Records for finding displayed items
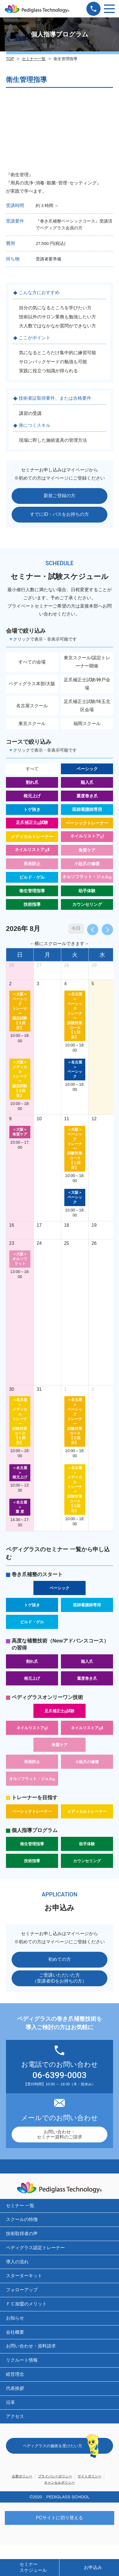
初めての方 (59, 1959)
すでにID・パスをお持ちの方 (59, 514)
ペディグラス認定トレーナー (35, 2247)
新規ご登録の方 (59, 495)
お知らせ (15, 2318)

§ **Set task**:
Change "お知らせ" to "ニュース" throughout the records and write out all their lines again with nothing else altered. Leave the pictures out.

§ **Completed task**:
初めての方 (59, 1959)
すでにID・パスをお持ちの方 (59, 514)
ペディグラス認定トレーナー (35, 2247)
新規ご登録の方 (59, 495)
ニュース (15, 2318)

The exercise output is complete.